In 2012, the Department of Agriculture (USDA) spent $22 billion on subsidy programs for farmers. Introduced in the 1930s to help struggling small family farms, the subsidies now routinely draw condemnation from both left and right as wasteful corporate welfare. While the number of farms is down 70 percent since the 1930s—only 2 percent of Americans are directly engaged in farming—farmers aren’t necessarily struggling anymore. In 2010, the average farm household earned $84,400, up 9.4 percent from 2009 and about 25 percent more than the average household income nationwide.
What’s more, a handful of farmers reap most of the benefits from the subsidies: Wheat, corn, soybeans, rice, and cotton have always taken the lion’s share of the feds’ largesse. The Environmental Working Group (EWG) reports that “since 1995, just 10 percent of subsidized farms—the largest and wealthiest operations—have raked in 74 percent of all subsidy payments. 62 percent of farms in the United States did not collect subsidy payments.”

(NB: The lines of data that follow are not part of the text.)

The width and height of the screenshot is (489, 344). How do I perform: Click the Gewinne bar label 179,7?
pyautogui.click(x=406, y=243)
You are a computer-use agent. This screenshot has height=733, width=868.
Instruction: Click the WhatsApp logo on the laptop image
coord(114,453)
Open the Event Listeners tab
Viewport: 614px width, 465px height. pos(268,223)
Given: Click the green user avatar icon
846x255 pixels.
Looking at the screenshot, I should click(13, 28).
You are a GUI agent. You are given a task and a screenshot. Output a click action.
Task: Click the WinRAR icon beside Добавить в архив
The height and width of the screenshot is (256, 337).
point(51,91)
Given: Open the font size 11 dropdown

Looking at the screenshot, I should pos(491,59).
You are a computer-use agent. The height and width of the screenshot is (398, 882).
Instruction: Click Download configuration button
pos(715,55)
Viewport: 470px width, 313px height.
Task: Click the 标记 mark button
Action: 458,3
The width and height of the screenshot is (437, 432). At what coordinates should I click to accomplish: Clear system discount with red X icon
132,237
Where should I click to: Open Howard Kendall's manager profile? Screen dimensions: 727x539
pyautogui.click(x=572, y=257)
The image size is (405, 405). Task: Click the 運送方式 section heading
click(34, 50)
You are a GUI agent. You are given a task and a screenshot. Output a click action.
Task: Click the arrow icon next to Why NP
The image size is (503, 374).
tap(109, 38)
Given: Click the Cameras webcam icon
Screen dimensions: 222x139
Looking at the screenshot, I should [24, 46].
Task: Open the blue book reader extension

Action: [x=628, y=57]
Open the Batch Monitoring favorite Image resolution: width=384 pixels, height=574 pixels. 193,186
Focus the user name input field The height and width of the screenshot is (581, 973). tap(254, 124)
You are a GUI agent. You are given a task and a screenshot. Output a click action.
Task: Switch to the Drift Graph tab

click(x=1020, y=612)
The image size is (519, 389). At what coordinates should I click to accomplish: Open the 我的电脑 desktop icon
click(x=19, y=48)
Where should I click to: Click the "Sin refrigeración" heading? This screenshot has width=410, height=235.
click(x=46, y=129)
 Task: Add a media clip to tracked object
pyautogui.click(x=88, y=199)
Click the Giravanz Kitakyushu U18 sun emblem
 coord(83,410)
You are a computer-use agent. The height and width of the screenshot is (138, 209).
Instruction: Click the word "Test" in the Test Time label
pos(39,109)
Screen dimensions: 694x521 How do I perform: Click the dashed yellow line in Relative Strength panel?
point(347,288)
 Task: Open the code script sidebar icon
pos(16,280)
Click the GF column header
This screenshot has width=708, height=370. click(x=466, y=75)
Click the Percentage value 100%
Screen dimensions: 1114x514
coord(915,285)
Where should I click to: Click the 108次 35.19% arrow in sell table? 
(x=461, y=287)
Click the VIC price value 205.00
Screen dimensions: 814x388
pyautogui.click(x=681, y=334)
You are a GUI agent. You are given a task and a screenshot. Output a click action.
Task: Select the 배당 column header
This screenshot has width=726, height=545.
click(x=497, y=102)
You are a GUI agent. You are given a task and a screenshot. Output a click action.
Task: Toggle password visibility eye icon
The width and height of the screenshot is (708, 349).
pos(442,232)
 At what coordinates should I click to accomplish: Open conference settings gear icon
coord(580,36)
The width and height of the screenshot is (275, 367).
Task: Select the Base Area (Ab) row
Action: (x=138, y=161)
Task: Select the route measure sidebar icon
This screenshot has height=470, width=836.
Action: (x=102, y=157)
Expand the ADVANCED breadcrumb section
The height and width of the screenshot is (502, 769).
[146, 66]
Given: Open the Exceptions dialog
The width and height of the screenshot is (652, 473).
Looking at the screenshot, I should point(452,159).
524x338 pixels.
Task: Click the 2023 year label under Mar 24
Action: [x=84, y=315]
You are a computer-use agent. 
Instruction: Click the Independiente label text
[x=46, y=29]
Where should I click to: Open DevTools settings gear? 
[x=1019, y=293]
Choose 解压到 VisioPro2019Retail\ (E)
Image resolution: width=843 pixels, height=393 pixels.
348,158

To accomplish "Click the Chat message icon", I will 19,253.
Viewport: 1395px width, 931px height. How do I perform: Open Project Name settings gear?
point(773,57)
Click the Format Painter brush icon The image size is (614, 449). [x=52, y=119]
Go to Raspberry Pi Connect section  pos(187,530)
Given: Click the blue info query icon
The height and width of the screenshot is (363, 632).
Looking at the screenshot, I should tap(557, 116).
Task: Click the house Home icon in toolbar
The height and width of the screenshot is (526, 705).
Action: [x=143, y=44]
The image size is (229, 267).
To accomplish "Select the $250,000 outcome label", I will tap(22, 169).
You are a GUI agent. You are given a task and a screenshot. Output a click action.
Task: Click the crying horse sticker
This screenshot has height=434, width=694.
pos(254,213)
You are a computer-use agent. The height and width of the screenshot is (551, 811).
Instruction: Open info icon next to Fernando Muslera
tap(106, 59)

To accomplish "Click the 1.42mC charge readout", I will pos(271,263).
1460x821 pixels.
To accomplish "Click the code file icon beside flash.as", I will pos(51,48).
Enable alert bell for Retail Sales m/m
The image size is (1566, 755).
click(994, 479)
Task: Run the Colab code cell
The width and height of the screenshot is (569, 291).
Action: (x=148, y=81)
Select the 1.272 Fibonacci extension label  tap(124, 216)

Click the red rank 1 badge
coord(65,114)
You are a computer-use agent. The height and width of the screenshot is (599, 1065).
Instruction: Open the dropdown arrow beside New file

That is completely wasteful spending right there, something we could drop immediately and wouldn’t be hurt for it. In fact, repealing agricultural subsidies would have a very beneficial effect on the poorest of Americans:
In addition to the direct cost to taxpayers, these subsidies cause enormous economic distortions. Consider the domestic sugar industry. The USDA protects its producers against foreign competitors by imposing U.S. import quotas, and against low prices with a no-recourse loan program that serves as an effective price floor. As a result, the University of Michigan economist Mark Perry reports, Americans have had to pay an average of twice the world price of sugar since 1982.
That’s just one of many government interventions that have hurt the poorest Americans by increasing the price of food. The food stamp program—an $80 billion initiative designed to help poor Americans offset the high price of buying food—is embedded in the very farm bill that keeps those prices so high.
This mirrors what I wrote in an op-ed for The Blaze last year, when I laid out five policies that conservatives and libertarians should push for precisely because they would help the poor (and are free market based):
2 – End all subsidies, loans, bailouts, barriers to entry, and all cronyism
We all agree that government shouldn’t be picking winners and losers via corporate subsidies and bailouts, but we should also recognize how these programs hurt the poor. Natural competition makes goods and services cheaper, but these programs shortchange that. Take, for example, the federal Dairy Price Support Program. It has the federal government buy the ingredients for cheese and milk, thus raising the price of these goods. A 2004 Government Accountability Office report showed that “U.S. prices for butter averaged twice the world price, cheese prices were about 50 percent higher, and nonfat dry milk prices were about 30 percent higher.” What does this do for the poor, other than make them more dependent on government welfare?
Fortunately, there is increasing opposition to the farm subsidies. Americans for Prosperity, one of the largest free market activist groups in the country, has come out strongly against the farm bill, complete with updates and a very neato infographic that shows how the farm bill is really just another welfare bill:
FreedomWorks has also jumped on the opposition bandwagon. This is huge. Fifteen years ago—heck, just four or five years ago—there would have been little to no opposition to these subsidies. Most Americans wouldn’t have understood that they were being robbed, and would have just thought, “What cruel people, not caring about our farmers!” Nobody wanted to touch it. It was yet another third rail of politics. But all of that is changing.
I think Ms. de Rugy and myself will get a great present in the near future, with agricultural subsidies being thrown into the dustbin of history. They are simply untenable, and with the tiny number of Americans who are actually farmers, I don’t see how they will be defended. Even with the notion of “concetrated benefits and dispersed costs,” which permits a tiny group to basically get away with extorting a much larger group, if the liberty movement focuses on how these subsidies raise food prices at the checkout and especially on foods typically consumed by the poor, the subsidies will evaporate. People will not stand for that, especially in this recession.
Dear farm subsidies: go die in a fire. America will be so much better off without you.